Dujanovic: Box Elder Commission candidate must stop spinning his racist comment
Jun 12, 2024, 3:30 PM | Updated: 3:38 pm
(Debbie Dujanovic/KSL NewsRadio)
This is an editorial piece. An editorial, like a news article, is based on fact but also shares opinions. The opinions expressed here are solely those of the author and are not associated with our newsroom.
Republican candidate for Box Elder County Commission Steve Zollinger should have said it loudly from the start: That a comment he made at a public meeting was racist.
An audio recording last July of a meeting of the county planning commission, which Zollinger is a current member of, captured now-candidate Zollinger saying this: “I don’t think we want a whole big area of a whole bunch of like Koreans or Mexicans or whoever you know.”
See the meeting minutes here
He said it as the board discussed a sweeping construction ban on traditionally less expensive multifamily housing options such as townhomes, duplexes, and apartments across Box Elder County.
He put a fine point on it — with a hypothetical scenario that such a ban wouldn’t, or shouldn’t, prevent his adult children from moving back under his roof as rent-paying tenants.
Listening to his comments made it seem that multifamily living arrangements are acceptable if your last name is Zollinger, but not if you have a Mexican surname.
Instead of swiftly admitting his comments were racist, and biased, and that he’d stereotyped the 14% of Utah’s population who are Hispanic or Latino, almost a month ticked by before Zollinger issued a watered-down public apology at the August planning commission meeting.
“I would like to enter a statement of clarification from our last county meeting. As a planning commissioner, my intent is to balance the private interest with the public good. As I interact in discussion I try to use my experience to help move policy forward. I would like to apologize to any individual or group that may have been offended by my prior comments and let them know that I do sometimes misspeak and generalize at times, but it has and will continue to be, my intention to continue to look out for the individual private property rights of all people without consideration of membership in any protected classes, and try to balance public good.”
See the meeting minutes here
I heard a string of off-topic explanations from Zollinger when I recently spoke to him by phone.
“I can appreciate different cultures”
At the start of our call, Zollinger told me he had once lived in Canada.
He told me he knows people live in different circumstances.
“I can appreciate different cultures,” he said.
Zollinger told me he has family who’ve adopted kids from other countries, and he loves those kids.
He explained that Box Elder County is a rural area.
And he acknowledged a need for multifamily housing units. But believes those are better suited close to cities where infrastructure exists.
Were the comments racist?
When I directly asked him if his comments about Mexicans and Koreans moving to the area were racist he said, “Absolutely not.”
But I say, they absolutely are.
After our phone conversation, Zollinger called KSL NewsRadio to further explain his comments on the Dave & Dujanovic Show.

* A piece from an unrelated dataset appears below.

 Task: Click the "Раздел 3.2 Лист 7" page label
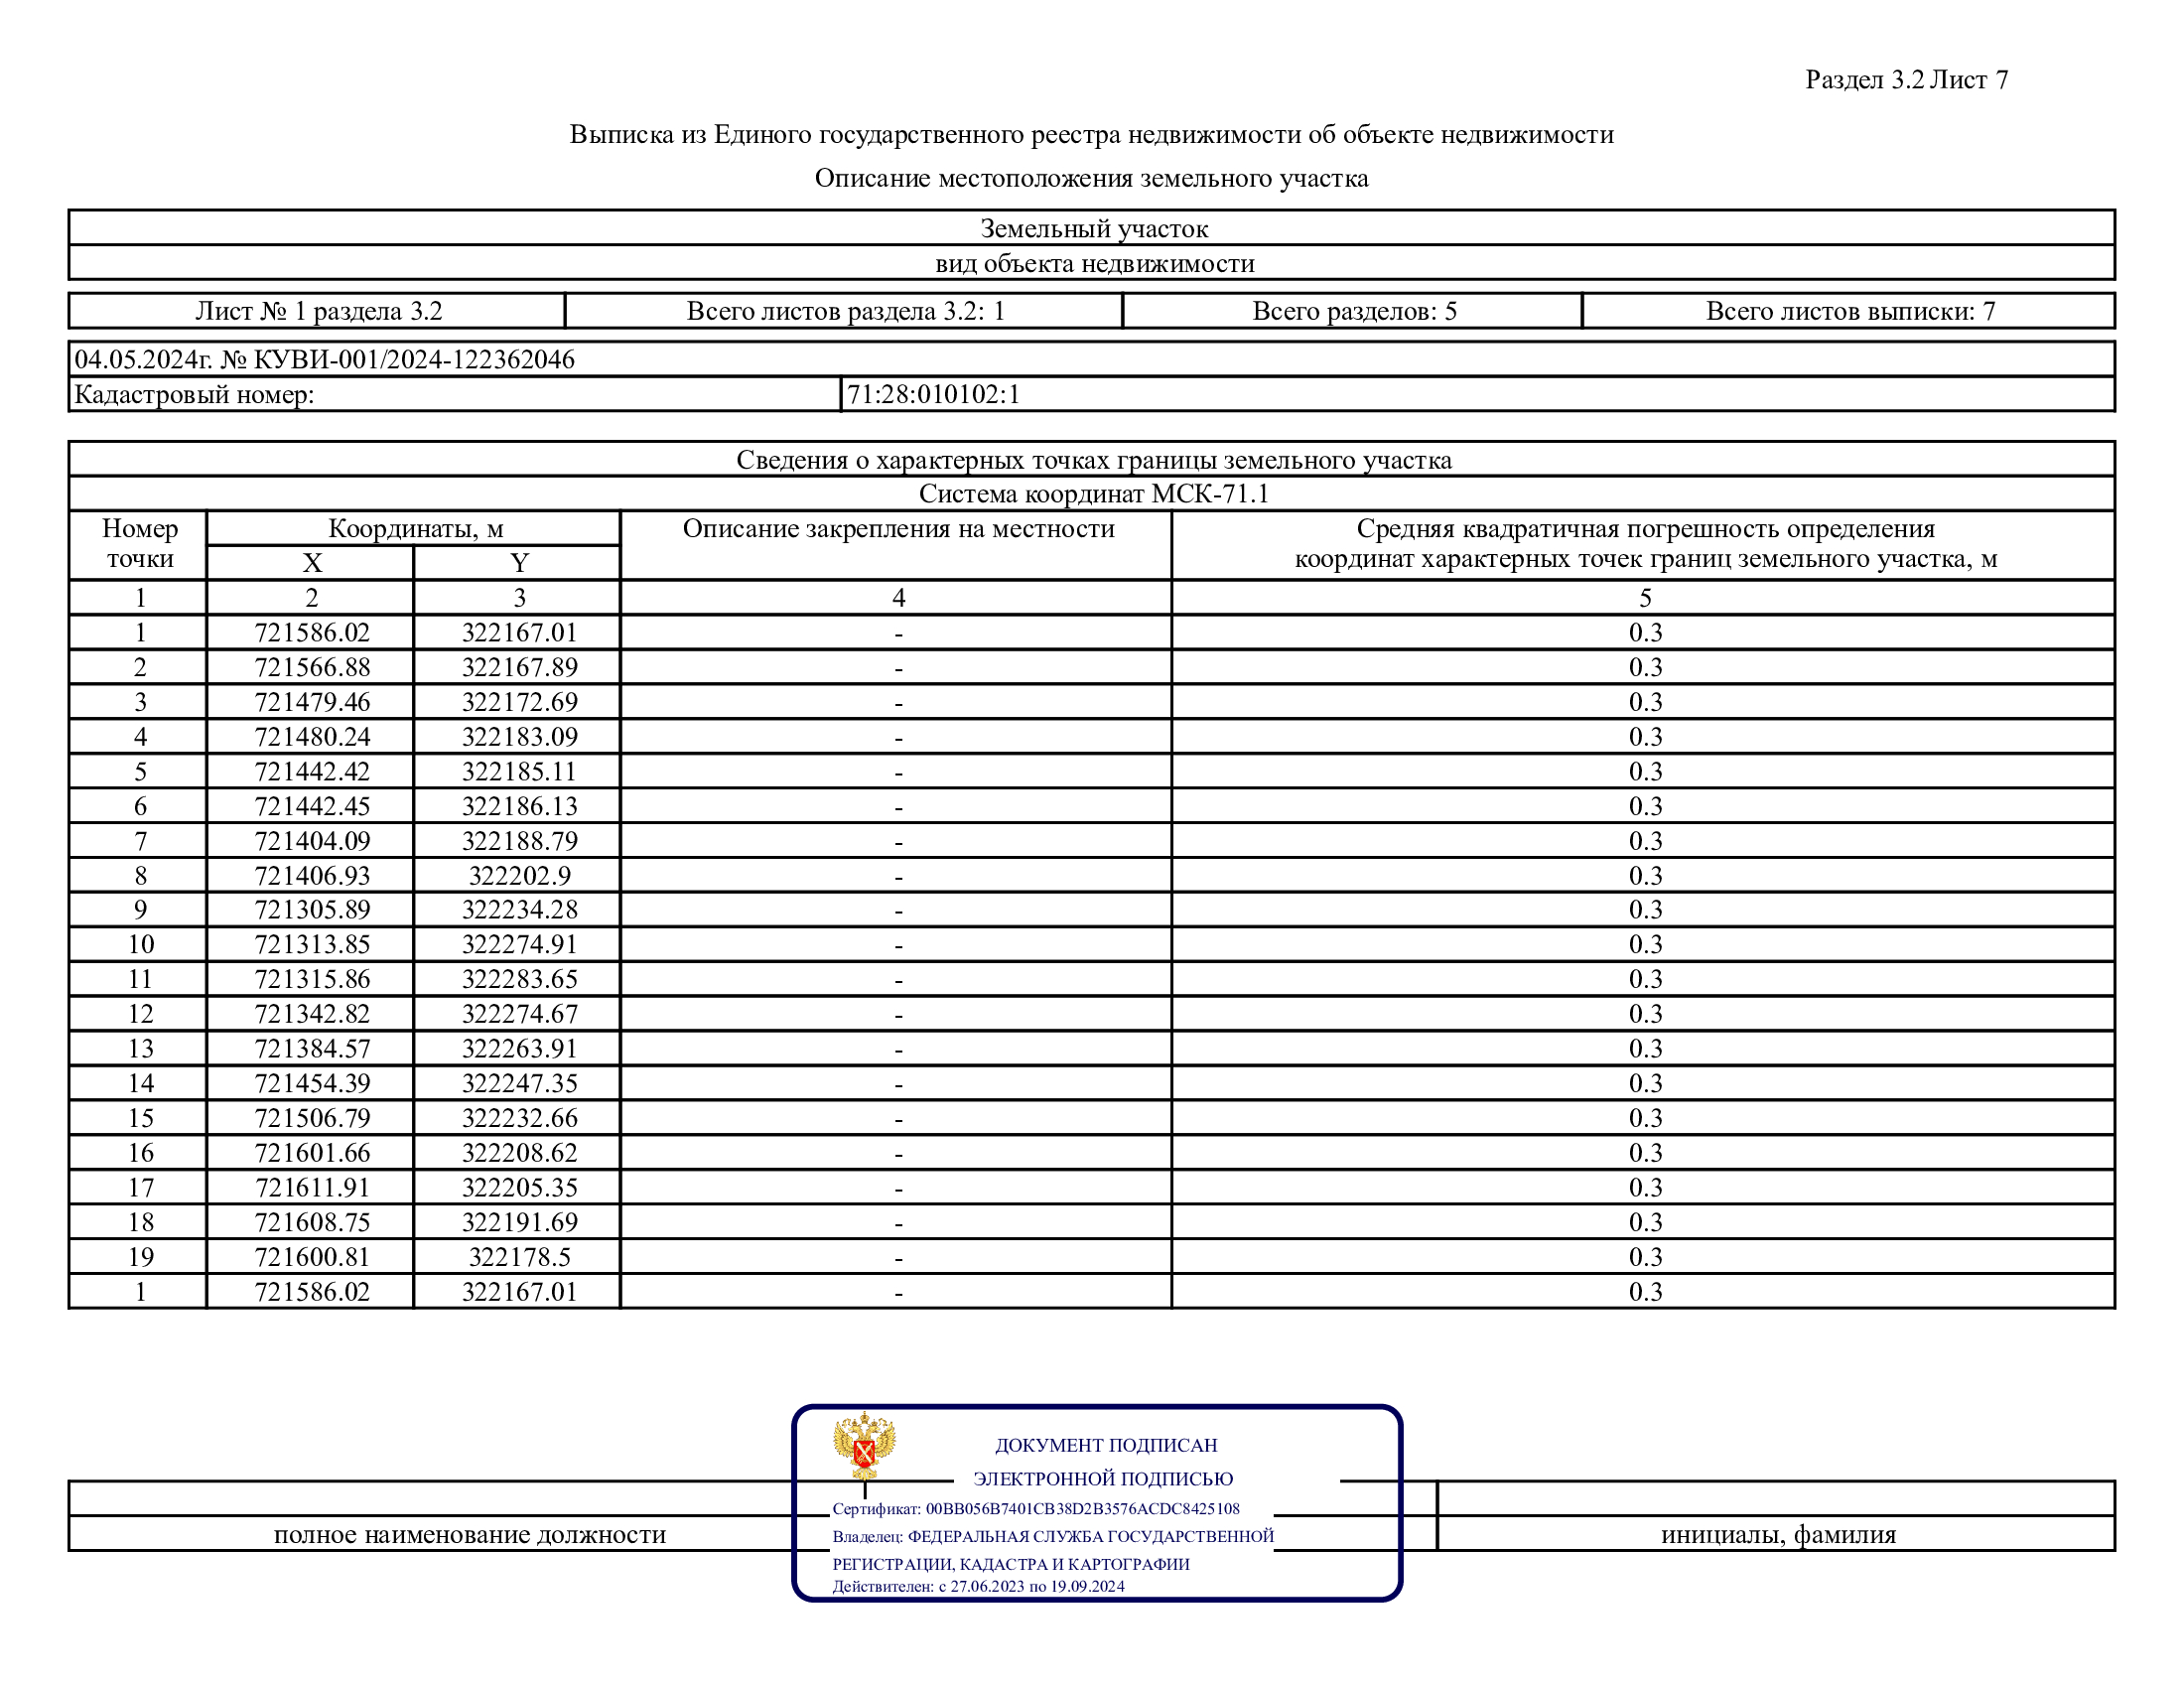point(1906,80)
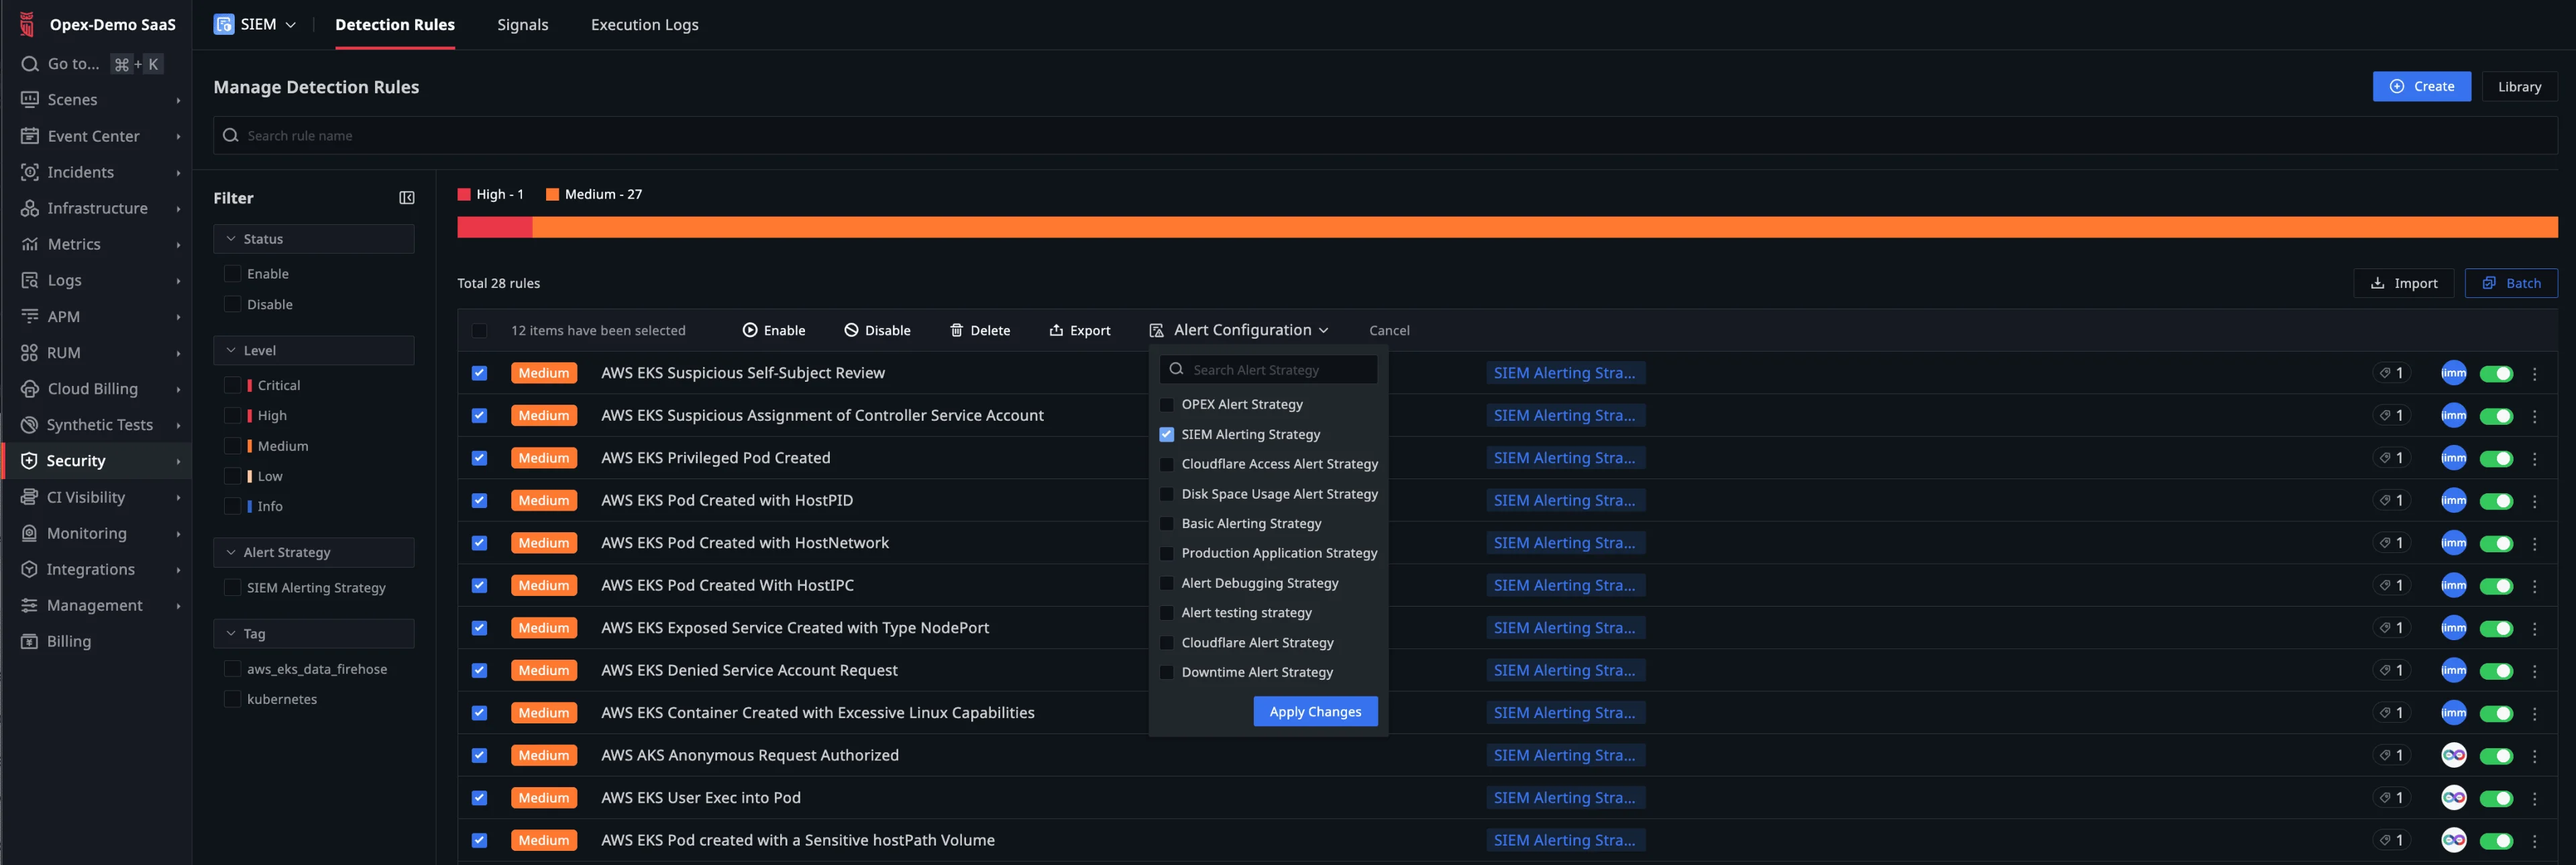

“I did want to clarify some things, when I talked to Debbie last week she asked me if I meant those comments as racist, that’s what I heard. And I did not mean them as racist,” Zollinger said. “If you asked me the question, ‘Were they racist?’, I would say yes, they sounded racist, but my intention wasn’t that.”
“I misspoke, I didn’t talk about density housing properly. I don’t hold any animosity to any group or any individual. I love these people, all people,” he told KSL Newsradio.
After he made those comments last summer, the proper course of action would have been for Zollinger to admit statements like this are racist, profusely apologize, then recuse himself.
Zollinger didn’t.
Instead, in September, the entire planning commission joined him in unanimously approving a construction ban. The ban extends across all unincorporated areas of the county.
The law in unincorporated Box Elder County today
As it stands, the law of the land in unincorporated Box Elder County is clear. No construction of duplexes, townhomes, condos, or apartments is allowed.
If elected to the county commission, it would be a step up from the planning commission for Zollinger. He would hold much more power to create, authorize, and implement policies and ordinances across the county.
Campaigning for public office, and holding a position of authority, means finding ways to welcome people of all races to be our neighbors. It means your word choices and actions can either tear down or uplift. It means loudly admitting when you’re wrong.
Zollinger was wrong.
His comments were racist.
Going forward, he must stop spinning them.